To compare the efficacy of 0.1%, 0.18%, and 0.3% hyaluronic acid (HA) artificial tear in the treatment of experimental dry eye (EDE).

METHODS

EDE was established in female C57BL/6 mice through an air draft and subcutaneous scopolamine injection. The mice were divided into 5 groups according to topical treatment regimens (n = 5 each): EDE control, balanced salt solution (BSS), preservative-free 0.1% HA, 0.18% HA, and 0.3% HA. The tear film break-up time (TBUT) and corneal fluorescein staining scores were measured 5, 10, 14, 21, and 28 days after treatment. The corneal smoothness scores were measured. In addition, periodic acid-Schiff (PAS) and terminal deoxynucleotidyl transferase dUTP nick end labeling (TUNEL) staining were performed.

RESULTS

The values for TBUT and corneal fluorescein staining showed greater improvements in all the HA groups (P < 0.05) than in the EDE and BSS groups after 10 days of treatment. Mice treated with 0.3% HA showed a more significant improvement in all clinical parameters than did those in the EDE control, BSS, 0.1% HA, and 0.18% HA groups (all P < 0.05) after 28 days of treatment. The goblet cell counts were higher in the 0.3% and 0.18% HA groups than in the 0.1% HA group.
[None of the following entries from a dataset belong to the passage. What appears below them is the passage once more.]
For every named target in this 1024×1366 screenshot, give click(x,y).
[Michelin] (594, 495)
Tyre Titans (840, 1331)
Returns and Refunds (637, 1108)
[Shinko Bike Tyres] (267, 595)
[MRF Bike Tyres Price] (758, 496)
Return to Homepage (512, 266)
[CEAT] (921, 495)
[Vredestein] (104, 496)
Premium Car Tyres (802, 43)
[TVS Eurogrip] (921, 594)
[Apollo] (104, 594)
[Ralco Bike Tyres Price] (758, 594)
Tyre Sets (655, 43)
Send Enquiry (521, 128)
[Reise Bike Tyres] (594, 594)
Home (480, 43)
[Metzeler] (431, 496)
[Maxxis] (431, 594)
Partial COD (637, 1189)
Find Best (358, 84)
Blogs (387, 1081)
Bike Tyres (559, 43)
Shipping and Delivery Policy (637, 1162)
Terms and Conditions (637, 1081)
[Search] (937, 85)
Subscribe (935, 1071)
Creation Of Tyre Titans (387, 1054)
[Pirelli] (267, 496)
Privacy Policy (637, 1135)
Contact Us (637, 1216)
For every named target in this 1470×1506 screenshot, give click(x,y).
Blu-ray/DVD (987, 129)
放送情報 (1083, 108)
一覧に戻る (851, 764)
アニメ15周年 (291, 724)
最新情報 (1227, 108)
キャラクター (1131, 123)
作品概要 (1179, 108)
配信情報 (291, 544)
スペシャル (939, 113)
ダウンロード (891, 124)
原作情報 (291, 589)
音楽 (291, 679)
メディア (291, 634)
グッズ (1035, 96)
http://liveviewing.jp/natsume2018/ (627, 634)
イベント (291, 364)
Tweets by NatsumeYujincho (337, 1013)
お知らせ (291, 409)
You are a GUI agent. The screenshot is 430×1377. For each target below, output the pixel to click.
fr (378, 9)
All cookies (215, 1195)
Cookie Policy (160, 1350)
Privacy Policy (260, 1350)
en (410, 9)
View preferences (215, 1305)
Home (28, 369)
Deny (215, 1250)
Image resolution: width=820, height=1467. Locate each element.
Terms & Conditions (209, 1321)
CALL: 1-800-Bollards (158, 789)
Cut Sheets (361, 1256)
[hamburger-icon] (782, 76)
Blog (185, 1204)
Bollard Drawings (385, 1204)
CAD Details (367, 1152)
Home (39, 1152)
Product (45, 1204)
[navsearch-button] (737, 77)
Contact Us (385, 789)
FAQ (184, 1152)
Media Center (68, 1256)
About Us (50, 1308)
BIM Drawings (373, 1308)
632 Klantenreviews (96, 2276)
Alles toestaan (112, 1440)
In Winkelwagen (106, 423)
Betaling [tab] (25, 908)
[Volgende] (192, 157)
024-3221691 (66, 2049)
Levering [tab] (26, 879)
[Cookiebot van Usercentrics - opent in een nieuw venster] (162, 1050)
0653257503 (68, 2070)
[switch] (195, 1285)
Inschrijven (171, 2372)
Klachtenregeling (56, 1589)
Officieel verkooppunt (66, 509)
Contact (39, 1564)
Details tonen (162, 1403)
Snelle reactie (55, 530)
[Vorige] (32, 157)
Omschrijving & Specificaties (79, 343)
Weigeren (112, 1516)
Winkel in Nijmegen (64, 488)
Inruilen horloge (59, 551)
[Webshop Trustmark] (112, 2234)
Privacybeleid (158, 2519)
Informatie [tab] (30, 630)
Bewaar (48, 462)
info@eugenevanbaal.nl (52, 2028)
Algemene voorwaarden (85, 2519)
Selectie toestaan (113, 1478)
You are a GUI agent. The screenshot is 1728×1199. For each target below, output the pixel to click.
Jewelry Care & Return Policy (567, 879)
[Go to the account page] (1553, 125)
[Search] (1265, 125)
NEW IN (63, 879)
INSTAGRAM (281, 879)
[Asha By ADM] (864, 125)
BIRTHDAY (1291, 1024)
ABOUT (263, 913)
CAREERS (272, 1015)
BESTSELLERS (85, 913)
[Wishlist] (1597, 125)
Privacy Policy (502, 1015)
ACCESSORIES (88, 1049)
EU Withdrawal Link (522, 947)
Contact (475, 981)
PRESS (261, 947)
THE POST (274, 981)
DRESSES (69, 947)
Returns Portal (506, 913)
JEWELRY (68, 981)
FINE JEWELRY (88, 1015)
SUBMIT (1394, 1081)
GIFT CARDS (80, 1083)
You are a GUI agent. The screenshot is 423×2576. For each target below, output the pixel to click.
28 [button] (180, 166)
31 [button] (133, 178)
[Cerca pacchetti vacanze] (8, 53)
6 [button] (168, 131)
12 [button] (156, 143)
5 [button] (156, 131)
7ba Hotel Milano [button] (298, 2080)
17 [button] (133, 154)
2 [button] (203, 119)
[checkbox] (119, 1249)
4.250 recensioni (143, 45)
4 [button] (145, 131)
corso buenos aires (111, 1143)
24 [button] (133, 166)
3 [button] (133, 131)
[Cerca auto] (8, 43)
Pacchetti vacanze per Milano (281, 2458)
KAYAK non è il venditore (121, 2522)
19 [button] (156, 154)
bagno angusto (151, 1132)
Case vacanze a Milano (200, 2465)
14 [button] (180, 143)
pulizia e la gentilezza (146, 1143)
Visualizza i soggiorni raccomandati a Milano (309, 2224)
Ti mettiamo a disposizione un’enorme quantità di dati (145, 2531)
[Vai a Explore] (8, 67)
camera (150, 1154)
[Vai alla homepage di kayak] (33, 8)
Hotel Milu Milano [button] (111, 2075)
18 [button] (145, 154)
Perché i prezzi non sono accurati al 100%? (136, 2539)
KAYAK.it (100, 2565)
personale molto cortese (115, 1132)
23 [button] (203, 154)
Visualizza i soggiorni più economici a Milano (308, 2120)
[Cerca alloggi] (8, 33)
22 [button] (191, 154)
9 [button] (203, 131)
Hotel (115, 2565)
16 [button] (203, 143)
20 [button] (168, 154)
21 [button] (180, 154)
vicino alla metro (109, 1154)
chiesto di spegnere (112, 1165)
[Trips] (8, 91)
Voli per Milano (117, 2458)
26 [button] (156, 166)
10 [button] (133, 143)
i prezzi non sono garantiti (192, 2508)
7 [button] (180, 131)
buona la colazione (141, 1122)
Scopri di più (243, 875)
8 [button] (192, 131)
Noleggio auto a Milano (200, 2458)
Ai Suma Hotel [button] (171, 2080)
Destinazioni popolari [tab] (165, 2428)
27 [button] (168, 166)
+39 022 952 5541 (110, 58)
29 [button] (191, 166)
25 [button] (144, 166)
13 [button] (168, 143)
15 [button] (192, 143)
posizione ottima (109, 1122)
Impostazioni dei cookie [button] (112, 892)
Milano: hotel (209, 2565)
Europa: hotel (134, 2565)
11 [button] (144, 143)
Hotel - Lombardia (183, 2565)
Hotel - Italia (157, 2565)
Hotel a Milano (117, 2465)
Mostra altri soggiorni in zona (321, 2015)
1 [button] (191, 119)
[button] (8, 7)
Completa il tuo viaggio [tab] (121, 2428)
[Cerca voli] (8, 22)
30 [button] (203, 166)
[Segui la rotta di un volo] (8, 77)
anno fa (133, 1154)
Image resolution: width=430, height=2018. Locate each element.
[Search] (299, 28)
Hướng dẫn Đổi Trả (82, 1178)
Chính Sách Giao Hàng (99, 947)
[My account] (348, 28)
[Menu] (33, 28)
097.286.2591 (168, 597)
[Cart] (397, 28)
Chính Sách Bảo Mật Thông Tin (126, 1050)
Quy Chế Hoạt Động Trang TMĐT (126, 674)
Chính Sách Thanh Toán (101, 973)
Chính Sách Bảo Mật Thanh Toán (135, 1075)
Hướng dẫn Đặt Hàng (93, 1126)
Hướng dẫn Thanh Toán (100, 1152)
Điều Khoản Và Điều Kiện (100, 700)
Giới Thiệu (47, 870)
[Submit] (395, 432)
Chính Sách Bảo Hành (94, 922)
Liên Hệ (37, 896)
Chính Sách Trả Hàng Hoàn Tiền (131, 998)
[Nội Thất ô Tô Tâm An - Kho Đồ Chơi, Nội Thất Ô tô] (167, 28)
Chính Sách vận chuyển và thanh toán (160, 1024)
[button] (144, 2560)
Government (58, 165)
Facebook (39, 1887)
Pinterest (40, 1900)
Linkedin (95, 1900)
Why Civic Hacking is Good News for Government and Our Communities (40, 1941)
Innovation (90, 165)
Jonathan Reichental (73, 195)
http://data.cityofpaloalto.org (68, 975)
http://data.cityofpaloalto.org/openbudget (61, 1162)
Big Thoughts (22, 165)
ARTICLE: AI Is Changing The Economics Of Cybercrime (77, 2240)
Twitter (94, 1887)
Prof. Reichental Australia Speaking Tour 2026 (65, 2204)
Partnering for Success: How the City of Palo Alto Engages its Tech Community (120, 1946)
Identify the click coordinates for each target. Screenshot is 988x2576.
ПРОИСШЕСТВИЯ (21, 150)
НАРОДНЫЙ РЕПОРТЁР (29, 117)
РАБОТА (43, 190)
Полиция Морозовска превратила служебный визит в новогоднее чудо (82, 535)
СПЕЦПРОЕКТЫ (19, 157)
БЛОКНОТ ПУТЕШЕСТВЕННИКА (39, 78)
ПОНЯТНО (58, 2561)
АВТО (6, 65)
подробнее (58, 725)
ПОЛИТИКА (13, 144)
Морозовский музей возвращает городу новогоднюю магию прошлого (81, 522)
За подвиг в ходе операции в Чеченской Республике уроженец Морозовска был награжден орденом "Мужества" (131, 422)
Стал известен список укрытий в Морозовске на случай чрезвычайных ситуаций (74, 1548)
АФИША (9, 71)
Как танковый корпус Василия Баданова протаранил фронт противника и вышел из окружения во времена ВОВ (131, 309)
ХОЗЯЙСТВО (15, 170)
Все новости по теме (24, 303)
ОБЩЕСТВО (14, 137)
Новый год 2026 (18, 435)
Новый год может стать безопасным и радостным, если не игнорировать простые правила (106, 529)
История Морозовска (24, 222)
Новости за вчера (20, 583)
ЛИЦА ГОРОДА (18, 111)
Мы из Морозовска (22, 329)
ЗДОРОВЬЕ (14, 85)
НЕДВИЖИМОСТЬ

The number of TUNEL-positive cells was the lowest in the 0.3% HA group.

CONCLUSIONS

In EDE, 0.3% HA artificial tears are more effective than the 0.1% and 0.18% HA in improving tear film instability and ocular surface staining and irregularity, in increasing the number of conjunctival goblet cells, and in decreasing corneal epithelial apoptosis.